The Tank, as it was nicknamed, made its debut in 1936, bringing its Finnish designer a new international acclaim
Photography courtesy of Artek 2nd Cycle, TEN
Words by Joe Lloyd
The Milan Triennial VI in 1936 marks a point where European modernism seemed to be drifting into irreverence. In the authoritarian regimes of Nazi Germany and the Soviet Union, it had been violently rejected. The Bauhaus was forced to close. Elsewhere, it had lost its radical charge.
Enfants terribles had transitioned into near-establishment figures. In Milan, the already-garlanded Le Corbusier exhibited for France. There were contributions by painters Pablo Picasso, Georges Braque and Fernand Léger, almost three decades after Cubism had revolutionised art.
This atmosphere of slight stagnation was punctured by the work of one trailblazing Finnish couple, architects and designers Aino and Alvar Aalto. Aino took home both a Gold Medal for her Bölgeblick glassware and the Grand Prix for her exhibition display.
And Alvar introduced the world to one of his most indelible furniture designs: Armchair 400, nicknamed the Tank for its robust, thickset form (a different type of tank would haunt the next triennial, which closed on 9 June 1940 as Italy entered World War Two).
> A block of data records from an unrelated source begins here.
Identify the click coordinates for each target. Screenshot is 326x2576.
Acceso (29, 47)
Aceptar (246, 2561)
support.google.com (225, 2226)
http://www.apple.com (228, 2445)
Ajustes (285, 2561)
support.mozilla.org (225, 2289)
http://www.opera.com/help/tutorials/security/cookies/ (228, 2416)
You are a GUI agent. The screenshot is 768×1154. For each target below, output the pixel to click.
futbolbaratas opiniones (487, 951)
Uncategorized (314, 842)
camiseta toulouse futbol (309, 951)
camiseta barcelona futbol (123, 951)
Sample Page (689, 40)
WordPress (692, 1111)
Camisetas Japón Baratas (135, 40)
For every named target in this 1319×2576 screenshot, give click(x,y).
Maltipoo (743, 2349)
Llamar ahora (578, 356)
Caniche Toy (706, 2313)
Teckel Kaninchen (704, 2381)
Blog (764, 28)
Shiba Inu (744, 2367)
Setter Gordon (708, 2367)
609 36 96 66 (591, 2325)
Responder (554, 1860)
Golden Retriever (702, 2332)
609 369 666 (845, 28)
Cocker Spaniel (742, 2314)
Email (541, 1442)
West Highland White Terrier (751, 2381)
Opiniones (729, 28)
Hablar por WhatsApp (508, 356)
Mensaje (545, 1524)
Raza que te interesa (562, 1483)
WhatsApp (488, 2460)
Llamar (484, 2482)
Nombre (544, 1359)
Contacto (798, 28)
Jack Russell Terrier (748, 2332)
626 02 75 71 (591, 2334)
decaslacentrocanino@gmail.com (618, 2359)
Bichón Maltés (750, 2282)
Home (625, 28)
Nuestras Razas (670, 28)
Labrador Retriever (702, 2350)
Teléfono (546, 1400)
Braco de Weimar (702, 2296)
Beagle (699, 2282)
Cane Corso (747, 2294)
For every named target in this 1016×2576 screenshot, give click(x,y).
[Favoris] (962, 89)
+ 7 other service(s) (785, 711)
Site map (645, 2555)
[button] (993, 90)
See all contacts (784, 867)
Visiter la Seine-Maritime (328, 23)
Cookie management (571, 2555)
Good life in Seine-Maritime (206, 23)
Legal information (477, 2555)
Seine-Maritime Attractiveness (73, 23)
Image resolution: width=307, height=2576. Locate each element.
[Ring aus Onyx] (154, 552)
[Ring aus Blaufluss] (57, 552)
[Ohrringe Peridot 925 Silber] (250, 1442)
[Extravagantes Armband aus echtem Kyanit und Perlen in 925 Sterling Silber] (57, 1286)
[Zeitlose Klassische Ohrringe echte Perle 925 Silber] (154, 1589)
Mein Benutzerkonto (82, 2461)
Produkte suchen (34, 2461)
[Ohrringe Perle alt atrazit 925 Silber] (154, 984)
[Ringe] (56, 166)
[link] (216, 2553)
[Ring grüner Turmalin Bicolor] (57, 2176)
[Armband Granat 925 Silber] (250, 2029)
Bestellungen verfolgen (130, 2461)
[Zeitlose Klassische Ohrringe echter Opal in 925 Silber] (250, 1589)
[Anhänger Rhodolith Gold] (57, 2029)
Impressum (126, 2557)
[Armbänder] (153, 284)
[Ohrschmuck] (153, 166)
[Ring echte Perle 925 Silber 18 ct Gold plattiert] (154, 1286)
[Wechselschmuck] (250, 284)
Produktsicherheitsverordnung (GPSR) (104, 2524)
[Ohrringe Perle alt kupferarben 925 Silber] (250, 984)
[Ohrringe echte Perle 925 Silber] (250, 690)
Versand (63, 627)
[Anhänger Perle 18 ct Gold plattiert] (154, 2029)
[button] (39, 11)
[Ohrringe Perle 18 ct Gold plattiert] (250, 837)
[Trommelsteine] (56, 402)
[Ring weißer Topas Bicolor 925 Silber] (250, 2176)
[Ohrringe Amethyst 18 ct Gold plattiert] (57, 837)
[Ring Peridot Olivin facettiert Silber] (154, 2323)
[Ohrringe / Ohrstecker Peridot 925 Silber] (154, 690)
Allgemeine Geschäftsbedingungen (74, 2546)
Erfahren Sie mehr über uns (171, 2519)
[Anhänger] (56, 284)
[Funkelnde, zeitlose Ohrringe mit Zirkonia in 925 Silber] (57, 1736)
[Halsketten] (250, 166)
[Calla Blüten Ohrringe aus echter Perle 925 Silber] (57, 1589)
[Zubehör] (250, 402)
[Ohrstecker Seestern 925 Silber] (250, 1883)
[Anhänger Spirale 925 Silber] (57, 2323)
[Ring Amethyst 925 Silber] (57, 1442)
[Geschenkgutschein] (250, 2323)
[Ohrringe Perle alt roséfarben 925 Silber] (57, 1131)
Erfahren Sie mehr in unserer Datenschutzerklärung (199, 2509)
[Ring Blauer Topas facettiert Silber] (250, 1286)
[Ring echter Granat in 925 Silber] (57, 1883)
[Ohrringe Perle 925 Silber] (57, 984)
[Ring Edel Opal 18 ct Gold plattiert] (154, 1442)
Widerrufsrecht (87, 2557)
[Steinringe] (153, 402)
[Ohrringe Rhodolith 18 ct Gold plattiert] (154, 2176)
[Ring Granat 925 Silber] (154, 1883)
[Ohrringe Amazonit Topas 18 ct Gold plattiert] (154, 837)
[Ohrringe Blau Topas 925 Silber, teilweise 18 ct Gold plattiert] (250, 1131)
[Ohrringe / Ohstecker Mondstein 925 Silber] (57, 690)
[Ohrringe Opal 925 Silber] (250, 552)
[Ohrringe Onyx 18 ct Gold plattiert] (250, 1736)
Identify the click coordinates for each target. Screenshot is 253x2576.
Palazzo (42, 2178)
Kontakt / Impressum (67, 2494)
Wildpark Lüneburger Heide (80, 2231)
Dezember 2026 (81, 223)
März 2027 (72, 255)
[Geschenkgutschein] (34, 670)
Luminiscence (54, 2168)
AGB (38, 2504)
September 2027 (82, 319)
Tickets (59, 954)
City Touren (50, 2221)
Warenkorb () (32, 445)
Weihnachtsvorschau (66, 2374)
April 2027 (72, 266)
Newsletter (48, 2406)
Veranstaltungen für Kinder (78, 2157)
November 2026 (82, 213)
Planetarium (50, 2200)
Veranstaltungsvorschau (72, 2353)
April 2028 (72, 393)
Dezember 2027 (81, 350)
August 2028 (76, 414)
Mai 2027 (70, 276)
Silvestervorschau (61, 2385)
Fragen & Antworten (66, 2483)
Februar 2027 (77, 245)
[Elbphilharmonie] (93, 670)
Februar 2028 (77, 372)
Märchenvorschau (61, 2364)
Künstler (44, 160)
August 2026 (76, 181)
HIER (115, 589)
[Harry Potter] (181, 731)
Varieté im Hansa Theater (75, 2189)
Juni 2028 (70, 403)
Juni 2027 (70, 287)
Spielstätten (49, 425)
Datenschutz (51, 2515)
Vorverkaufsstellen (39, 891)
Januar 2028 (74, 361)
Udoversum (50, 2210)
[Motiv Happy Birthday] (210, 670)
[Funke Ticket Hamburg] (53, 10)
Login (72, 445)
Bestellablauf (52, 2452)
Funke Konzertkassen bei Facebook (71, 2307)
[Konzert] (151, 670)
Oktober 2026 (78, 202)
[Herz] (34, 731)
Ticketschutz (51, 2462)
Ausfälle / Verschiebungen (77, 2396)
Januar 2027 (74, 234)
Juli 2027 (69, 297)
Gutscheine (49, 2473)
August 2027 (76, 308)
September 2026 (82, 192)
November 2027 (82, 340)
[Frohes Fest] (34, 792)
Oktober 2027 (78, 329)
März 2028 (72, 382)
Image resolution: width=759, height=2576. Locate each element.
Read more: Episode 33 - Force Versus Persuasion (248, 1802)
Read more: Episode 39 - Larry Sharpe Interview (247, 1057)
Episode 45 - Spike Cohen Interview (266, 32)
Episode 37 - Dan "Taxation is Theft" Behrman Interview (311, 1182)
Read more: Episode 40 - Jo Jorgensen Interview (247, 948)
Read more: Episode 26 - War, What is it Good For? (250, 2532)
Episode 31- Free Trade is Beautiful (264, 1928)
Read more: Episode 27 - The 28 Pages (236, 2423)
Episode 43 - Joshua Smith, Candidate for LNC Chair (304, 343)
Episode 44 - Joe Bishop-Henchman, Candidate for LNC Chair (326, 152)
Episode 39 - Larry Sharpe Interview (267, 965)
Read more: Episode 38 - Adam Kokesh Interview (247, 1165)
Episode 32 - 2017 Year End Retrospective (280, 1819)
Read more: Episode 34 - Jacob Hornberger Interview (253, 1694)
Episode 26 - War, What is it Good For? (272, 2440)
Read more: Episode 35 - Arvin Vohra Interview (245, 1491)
Photography courtesy of Artek featuring Alvar Aalto
The mid-1930s found the Aaltos at a crux in their careers. They had already established themselves as leading lights in Finnish design. Artek, their production company, was founded in 1935. Alvar had pushed past the sepulchral Nordic classicism of his early career to design a series of functionalist buildings, including the Municipal Library in Viipuri (now Vyborg) (1927-35), the Turun Sanomat newspaper offices in Turku (1928-29), and the Paimio Sanatorium (1928-33).
This masterpiece of streamlined modernism spawned another: Armchair 41, the Paimio Chair (1931-32). Seat and backrest were fused as a sinuous plywood sheet, unfurling like a scroll and seemingly suspended between two loops of bent wood.
These works propelled the Aaltos from acclaimed provincial designers to the forefront of pan-European modernism. Their showing in Milan sealed the deal. The Armchair 400 took the basic structure of Armchair 41 — a single seat unit supported by two near-circular legs — but made it bigger, bolder and softer. It featured a sturdy cantilevered core, seat and backrest angled around 120 degrees from each other.
Photography courtesy of Artek
This upholstered seat has an extraordinary bulkiness, yet seems to float above the ground like a cloud. While the Paimio Chair’s armrests formed a closed loop with a near- horizontal top side, the Tank’s thicker armrests, made from bent birch lamella, gently curve for comfort. ‘It is the task of the architect,’ Aalto once said, ‘to give life a gentler structure.’ The Tank chair was a literal fulfilment of the adage.
Yet it was also a step away from the most astringent tenets of early modernism. From the start, the Tank’s upholstered unit provided an ample canvas for experimentation with pattern and colour. The most popular early variation was upholstered in zebra print, a vivid combination of black and white. By the end of the decade, versions were upholstered in numerous colours and patterns.
This process has continued to this day: one 2016 version features blue-dyed sheepskin and looks if it has been covered in the skin of Sulley from Monsters Inc; a 2017 collaboration with American streetwear band Supreme saw them upholstered in a bright red fabric that referenced Robert Indiana’s LOVE image. The Aaltos have often been credited with bringing humanism into modernism, breaking away from the theorising that preceded them. With Armchair 400, they also provided a space for individuation.